Questions raised about police response to stolen car hit and run
Moe Al-Kaissy gripped the hood of a car stolen from his family's dealership last week
It's been a week since Moe Al-Kaissy clung to the hood of a BMW speeding down Oxford Street, afraid he was going to die after the vehicle hit him when it was stolen off the lot of his family's car dealership and careened through traffic.
No arrests have been made, and as far as the family knows, the car has not been recovered. That's raising questions about the police's response and if releasing information to the public sooner could have made a difference.
"These guys could have been caught. We called 911 right away, we knew they were headed for the 401, they could have had them," said Mustafa Al-Kaissy, Moe's older brother, who also works at the Sport Motors auto dealership where the incident took place.
"It's just so disappointing, you hear stories of people getting pulled over for the stupidest reasons and these guys made it all the way down the highway."
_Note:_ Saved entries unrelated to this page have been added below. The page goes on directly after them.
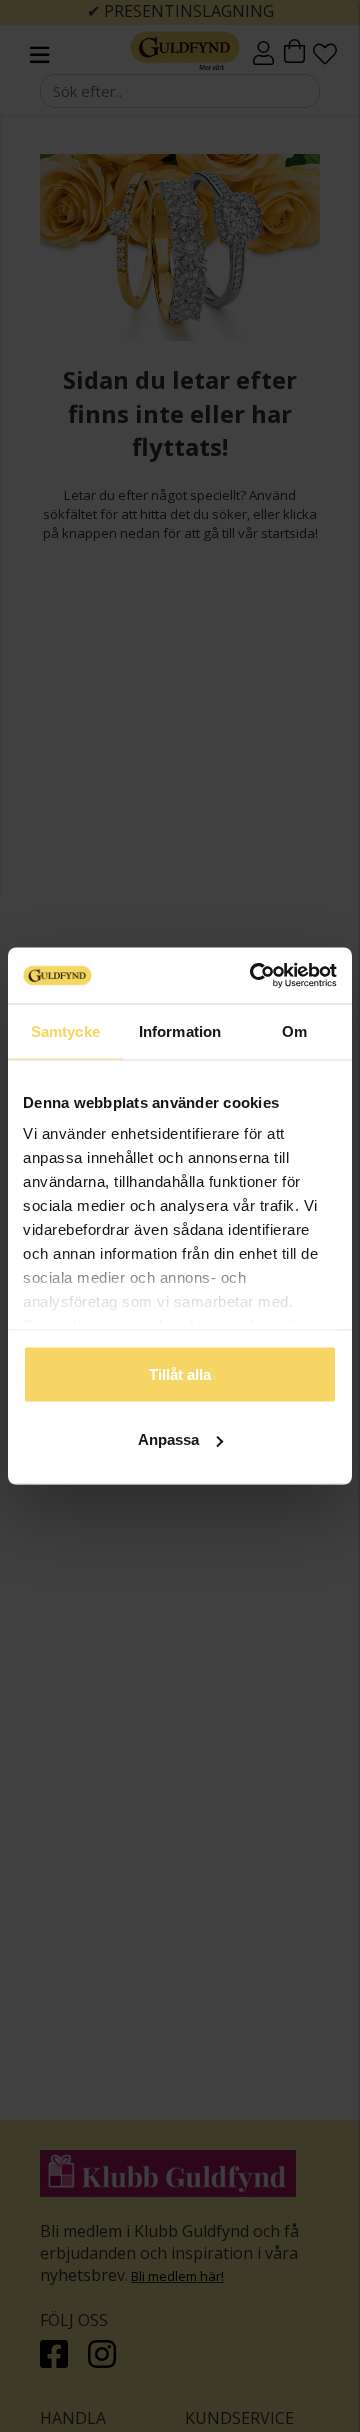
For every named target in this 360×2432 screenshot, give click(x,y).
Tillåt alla (180, 1373)
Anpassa (168, 1439)
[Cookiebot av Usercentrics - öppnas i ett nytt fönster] (254, 976)
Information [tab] (180, 1030)
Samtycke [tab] (65, 1030)
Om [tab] (294, 1030)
London police say the investigation is still active and that investigators continue their work.
"The London Police Service is committed to solving this case and bringing those responsible before the courts," said Const. Sandasha Bough.
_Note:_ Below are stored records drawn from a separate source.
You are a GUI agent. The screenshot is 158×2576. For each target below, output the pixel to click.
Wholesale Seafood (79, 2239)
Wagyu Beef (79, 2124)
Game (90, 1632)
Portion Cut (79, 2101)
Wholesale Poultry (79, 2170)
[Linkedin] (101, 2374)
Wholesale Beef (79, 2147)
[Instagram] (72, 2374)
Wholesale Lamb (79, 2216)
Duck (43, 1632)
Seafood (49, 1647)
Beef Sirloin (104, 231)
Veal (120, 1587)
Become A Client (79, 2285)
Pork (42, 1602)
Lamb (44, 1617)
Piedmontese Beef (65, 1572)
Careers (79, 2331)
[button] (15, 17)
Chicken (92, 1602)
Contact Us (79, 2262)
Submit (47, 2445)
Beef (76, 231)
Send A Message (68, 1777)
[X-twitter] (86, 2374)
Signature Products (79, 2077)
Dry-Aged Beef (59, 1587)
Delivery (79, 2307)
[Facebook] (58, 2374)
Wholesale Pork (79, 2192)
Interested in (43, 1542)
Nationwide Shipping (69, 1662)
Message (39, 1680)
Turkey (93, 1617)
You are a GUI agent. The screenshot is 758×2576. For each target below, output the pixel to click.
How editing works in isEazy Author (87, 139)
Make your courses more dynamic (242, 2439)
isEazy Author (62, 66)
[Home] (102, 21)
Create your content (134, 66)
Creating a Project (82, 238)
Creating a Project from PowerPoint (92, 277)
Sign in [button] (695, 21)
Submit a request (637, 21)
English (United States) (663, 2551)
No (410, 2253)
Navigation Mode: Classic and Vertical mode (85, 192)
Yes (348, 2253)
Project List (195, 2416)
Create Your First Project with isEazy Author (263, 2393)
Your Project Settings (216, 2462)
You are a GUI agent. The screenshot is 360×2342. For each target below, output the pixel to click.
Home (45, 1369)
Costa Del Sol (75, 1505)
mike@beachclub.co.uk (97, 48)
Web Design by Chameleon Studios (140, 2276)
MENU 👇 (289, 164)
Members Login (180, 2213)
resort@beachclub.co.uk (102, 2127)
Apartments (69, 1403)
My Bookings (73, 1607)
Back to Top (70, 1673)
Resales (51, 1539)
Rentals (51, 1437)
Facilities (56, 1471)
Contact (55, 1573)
Last Wednesday, March 3, Moe Al-Kaissy went to the dealership at 1080 Oxford Street to show a vehicle to a prospective buyer. The buyer and a friend arrived in a silver Audi and asked to look at a BMW M4. After asking to sit inside the car to make a phone call, the potential buyer took off, hitting Al-Kaissy, forcing him onto the hood of the car.
The BMW, with the Audi close behind, sped east on Oxford St., running a red light and weaving in and out of oncoming traffic. When the car turned onto Highbury Avenue and slowed down, Al-Kaissy let go and fell off the car. He immediately called 911.
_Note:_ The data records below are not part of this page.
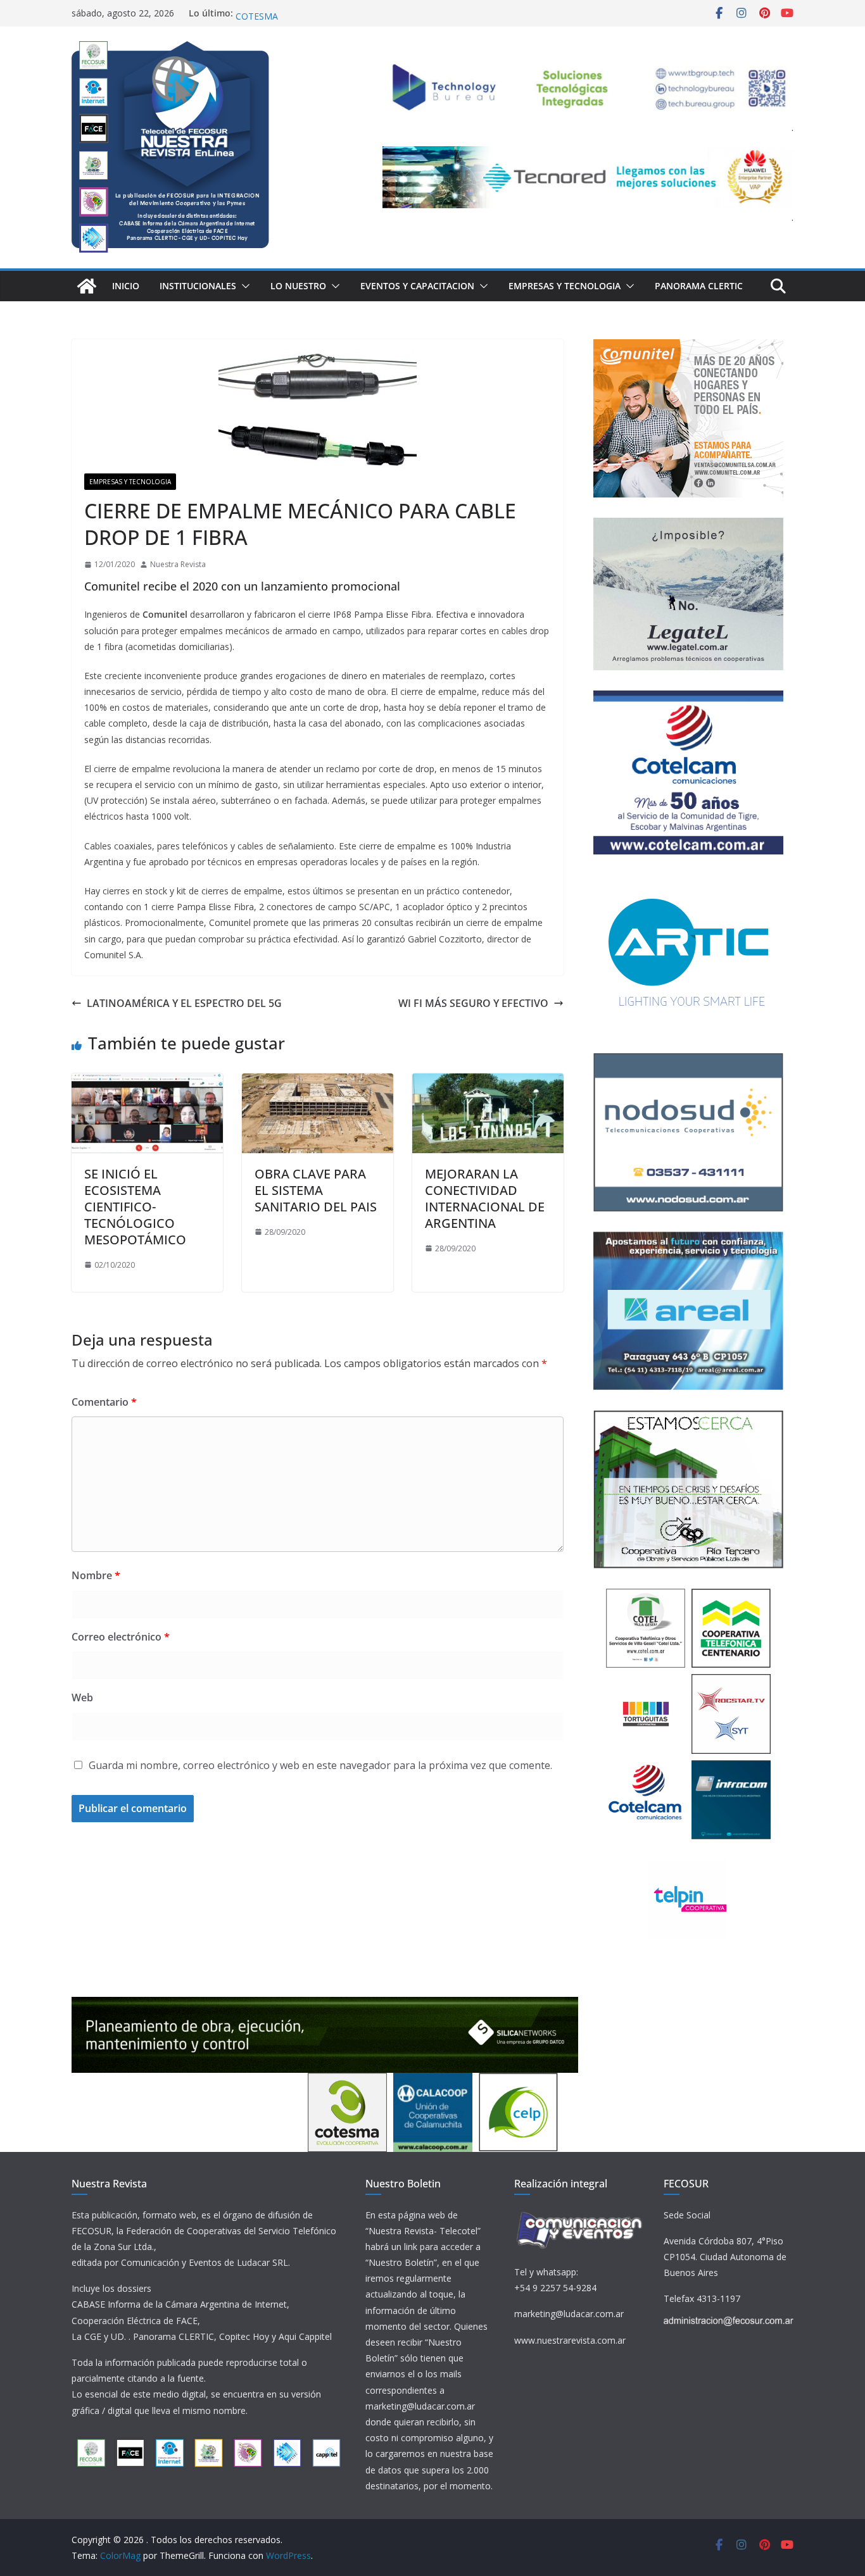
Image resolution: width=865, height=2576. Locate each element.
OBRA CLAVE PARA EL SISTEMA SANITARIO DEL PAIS (316, 1190)
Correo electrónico (121, 1637)
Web (82, 1697)
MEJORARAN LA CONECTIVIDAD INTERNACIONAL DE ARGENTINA (485, 1198)
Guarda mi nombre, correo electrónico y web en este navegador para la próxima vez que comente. (320, 1765)
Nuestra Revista (178, 564)
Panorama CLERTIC (699, 286)
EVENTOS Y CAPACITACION (417, 286)
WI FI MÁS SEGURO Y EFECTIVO (473, 1003)
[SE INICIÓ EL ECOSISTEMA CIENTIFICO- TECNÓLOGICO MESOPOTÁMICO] (147, 1082)
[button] (243, 286)
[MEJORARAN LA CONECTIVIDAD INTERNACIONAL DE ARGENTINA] (488, 1082)
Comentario (104, 1402)
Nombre (96, 1575)
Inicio (125, 286)
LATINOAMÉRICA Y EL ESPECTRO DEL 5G (184, 1003)
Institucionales (198, 286)
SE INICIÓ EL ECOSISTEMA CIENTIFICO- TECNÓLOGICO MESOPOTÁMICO (135, 1206)
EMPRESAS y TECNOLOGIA (564, 286)
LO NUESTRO (298, 286)
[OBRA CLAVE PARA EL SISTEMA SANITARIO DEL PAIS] (317, 1082)
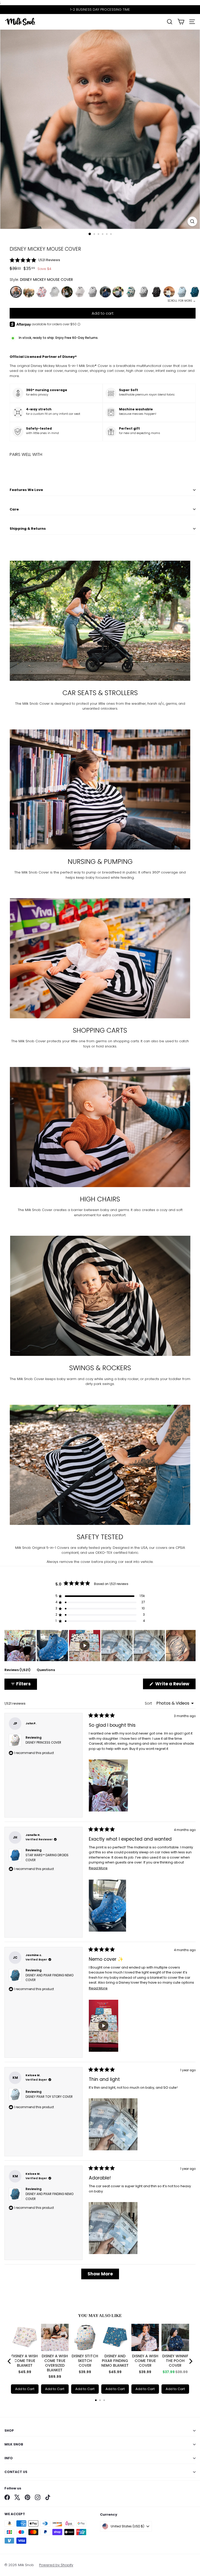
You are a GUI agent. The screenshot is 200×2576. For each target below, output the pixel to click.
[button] (103, 260)
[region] (100, 1645)
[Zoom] (192, 221)
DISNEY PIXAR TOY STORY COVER (49, 2097)
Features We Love (26, 489)
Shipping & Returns (28, 528)
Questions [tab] (46, 1670)
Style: (41, 279)
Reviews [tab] (17, 1670)
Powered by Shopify (56, 2564)
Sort (149, 1703)
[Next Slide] (191, 1645)
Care (14, 509)
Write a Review (175, 1684)
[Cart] (181, 21)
A Good Samaritan pulled over and drove Al-Kaissy back to the dealership, where he and his brother provided police with descriptions and video footage of the robbery.
Four day delay
But police didn't tell the public about the brazen daylight robbery and hit-and-run until Monday afternoon, four days later, after Mustafa Al-Kaissy had collected surveillance footage from nearby businesses and cut it into a video, posting it to the dealership's Facebook page on Sunday morning.
The video of his brother's death-defying ride on that hood has been shared thousands of times and news outlets as far away as England and Japan have covered the story.
The public can be key to solving cases and people are increasingly trying to conduct their own investigations, which can hamper police, said Mike Arnfield, a former London police officer and criminology professor who analyzes unsolved crimes.
"This is obviously a very serious investigation but no two investigations progress the same way," Arntfiled said. "Given the availability of digital resources to members of the public, and the ability to conduct their own freelance investigations, this is an increasingly topical issue where victims want investigations expedited and they will, usually in good faith, take steps to try to assist the police."
What they don't realize, said Arnfield, is how they might be getting in the way of justice.
"At the same time, what doesn't dawn on civilians, including victims, is that at any given time there is an array of investigative techniques, often covert techniques, that are under way that public engagement and immediate media coverage may compromise."
Public can be helpful
Police often use media outlets to alert people to be on the lookout for suspects or vehicles, as in the case of Amber Alerts.
Reaching as many people as possible to catch suspects can be extremely helpful, said Romayne Smith Fullerton, a researcher at Western University's Western's Faculty of Information and Media Studies and author of Murder in Our Midst: Comparing Crime Coverage Ethics in an Age of Globalized News.
"The cops could have put out a press release as soon as they got the report, they had footage, they could've used people who might have seen the car. Why not put it out within a couple hours of it happening?" Smith Fullerton said.
It's also important that police answer questions about why they waited so long, she added.
"Part of the job of mainstream journalism is to keep an eye on the police, to make sure that they're to be a watchdog for the watchdogs. It's really helpful when journalists can point out inconsistencies or sometimes inadequacies, when they can amplify the public voices and say, "'Hey, why is this happening like this?'"
The Al-Kaissy family has been told by investigators that a GPS locator last picked up the car somewhere in North York.
"We don't care about the car, obviously. We just want these guys to be found because we don't want this to happen to other dealerships," said Mo Al-Kaissy.
They also feel it took a long time — 35 minutes — for an ambulance to arrive, and are in the process of requesting transcripts of their 911 call.
Paramedic officials say they are satisfied with their response times, which they say met the provincial standard of under 12 minutes for an urgent call.